That part looks OK to me, and is still applicable.

I will retest with just the last part of the patch applied.

max_addr was reduced  by one earlier in the last part, so isn't this one

  min_low_pfn = availmem >> PAGE_SHIFT;
- max_low_pfn = max_addr >> PAGE_SHIFT;
+ max_low_pfn = (max_addr >> PAGE_SHIFT) + 1;

wrong? i.e. shouldn't we use

    max_low_pfn = (max_addr+1) >> PAGE_SHIFT;

instead?

That would give 0 if max_addr = 0xffffffff, due to overflow.

Yep, figured that out right after hitting 'send'. The PFN doesn't
overflow, but wouldn't calculating end addresses from max_low_pfn lead
to overflow later on? It seems to me that max_low_pfn would point to the
page right after max_addr i.e. beyond end of memory? Is that expected
behaviour?

Yes, people shifting max_low_pfn or max_pfn by PAGE_SIZE may get back
zero, if doing the shift in 32-bit arithmetic.
The m68k-specific code doesn't seem to do that, but who knows about
generic (PC-centric? ;-) code...

I see microblaze does:

    max_low_pfn = ((u64)memory_start + (u64)lowmem_size) >> PAGE_SHIFT;

so probably they also encountered memory at the end of the address space.

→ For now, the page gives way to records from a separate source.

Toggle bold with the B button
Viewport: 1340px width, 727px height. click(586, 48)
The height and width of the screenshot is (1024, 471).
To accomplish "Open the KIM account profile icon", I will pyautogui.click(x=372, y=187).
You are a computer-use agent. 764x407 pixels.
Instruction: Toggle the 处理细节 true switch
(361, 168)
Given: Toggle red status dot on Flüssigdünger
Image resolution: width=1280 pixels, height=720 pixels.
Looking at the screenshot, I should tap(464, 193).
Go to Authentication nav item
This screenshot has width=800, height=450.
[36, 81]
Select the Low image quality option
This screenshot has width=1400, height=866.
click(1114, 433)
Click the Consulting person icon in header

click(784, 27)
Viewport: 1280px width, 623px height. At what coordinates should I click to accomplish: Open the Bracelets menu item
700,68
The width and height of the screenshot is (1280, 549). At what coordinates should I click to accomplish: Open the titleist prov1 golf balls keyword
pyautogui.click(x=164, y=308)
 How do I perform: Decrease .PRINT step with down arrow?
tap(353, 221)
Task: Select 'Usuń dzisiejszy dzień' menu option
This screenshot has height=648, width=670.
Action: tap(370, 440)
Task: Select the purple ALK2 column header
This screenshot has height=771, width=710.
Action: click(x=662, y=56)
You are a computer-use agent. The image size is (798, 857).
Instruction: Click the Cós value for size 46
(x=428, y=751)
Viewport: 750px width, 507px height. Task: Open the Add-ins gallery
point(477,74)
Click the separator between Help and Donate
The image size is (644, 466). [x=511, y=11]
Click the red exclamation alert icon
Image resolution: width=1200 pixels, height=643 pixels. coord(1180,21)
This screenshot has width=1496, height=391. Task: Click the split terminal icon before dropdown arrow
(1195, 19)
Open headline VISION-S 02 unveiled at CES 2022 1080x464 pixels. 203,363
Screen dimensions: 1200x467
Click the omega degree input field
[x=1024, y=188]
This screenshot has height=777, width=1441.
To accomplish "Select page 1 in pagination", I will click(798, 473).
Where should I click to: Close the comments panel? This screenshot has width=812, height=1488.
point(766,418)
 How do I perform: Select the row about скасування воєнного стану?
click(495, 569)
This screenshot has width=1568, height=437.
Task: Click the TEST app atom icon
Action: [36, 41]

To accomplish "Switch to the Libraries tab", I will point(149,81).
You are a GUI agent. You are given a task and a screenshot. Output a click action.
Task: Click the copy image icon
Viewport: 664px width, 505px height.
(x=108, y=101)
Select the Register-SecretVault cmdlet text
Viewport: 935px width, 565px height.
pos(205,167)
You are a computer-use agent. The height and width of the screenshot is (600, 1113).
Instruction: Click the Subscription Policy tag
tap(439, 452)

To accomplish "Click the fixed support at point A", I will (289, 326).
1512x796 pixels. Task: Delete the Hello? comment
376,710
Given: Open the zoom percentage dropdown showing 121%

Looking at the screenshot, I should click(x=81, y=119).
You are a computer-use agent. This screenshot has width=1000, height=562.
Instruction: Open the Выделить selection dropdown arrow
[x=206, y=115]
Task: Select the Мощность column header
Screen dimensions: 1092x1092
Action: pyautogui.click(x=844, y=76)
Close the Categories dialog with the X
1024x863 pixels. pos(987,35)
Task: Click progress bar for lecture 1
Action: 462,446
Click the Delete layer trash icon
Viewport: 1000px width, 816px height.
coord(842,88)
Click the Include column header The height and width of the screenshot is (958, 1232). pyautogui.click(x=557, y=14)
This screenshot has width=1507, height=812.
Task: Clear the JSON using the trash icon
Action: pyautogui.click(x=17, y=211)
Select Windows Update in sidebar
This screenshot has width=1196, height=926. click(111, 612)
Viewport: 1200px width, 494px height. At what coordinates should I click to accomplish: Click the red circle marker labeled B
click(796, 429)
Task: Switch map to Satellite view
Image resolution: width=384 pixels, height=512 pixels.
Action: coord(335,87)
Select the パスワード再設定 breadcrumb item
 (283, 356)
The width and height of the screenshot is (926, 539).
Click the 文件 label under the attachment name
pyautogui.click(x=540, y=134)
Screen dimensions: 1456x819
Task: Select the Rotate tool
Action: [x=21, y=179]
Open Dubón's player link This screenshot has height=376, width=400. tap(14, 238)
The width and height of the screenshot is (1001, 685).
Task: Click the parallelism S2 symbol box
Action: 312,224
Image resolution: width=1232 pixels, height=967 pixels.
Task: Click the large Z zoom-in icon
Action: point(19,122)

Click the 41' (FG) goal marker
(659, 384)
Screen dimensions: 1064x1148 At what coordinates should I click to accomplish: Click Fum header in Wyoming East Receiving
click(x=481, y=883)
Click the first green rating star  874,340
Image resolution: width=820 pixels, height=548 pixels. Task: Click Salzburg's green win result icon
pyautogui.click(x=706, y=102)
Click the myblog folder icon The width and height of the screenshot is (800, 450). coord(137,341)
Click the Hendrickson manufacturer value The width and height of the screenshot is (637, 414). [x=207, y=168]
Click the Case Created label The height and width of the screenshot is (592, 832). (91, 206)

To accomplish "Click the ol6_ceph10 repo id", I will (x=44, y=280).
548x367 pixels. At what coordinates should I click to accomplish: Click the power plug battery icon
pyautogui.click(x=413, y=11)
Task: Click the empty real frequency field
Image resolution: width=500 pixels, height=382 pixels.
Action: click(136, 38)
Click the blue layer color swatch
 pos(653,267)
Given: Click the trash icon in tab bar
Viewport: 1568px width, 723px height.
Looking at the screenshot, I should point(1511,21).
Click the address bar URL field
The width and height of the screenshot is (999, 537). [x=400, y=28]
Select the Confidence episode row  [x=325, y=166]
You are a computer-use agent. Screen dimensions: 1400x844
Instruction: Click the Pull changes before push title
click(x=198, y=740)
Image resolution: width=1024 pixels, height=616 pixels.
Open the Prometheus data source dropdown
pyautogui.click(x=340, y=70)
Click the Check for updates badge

At least for userspace, some people prefer avoiding the last page:
https://lore.kernel.org/lkml/CAG48ez0QRmU9fGV3x7nceGqBGADNTb66MnG4PW_xu+xnGUqg=g@xxxxxxxxxxxxxx/

m68knommu uses:
#define TASK_SIZE       (0xFFFFFFFFUL)

Gr{oetje,eeting}s,

                        Geert

-- 
Geert Uytterhoeven -- There's lots of Linux beyond ia32 -- geert@xxxxxxxxxxxxxx

In personal conversations with technical people, I call myself a hacker. But
when I'm talking to journalists I just say "programmer" or something like that.